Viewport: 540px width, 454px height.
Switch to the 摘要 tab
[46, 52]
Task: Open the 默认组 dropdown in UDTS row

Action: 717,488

### EXERCISE REQUIREMENTS
Return every one of the records above verbatim, keeping each line as it appears.

### RESULT OF THE EXERCISE
Viewport: 540px width, 454px height.
Switch to the 摘要 tab
[46, 52]
Task: Open the 默认组 dropdown in UDTS row

Action: 717,488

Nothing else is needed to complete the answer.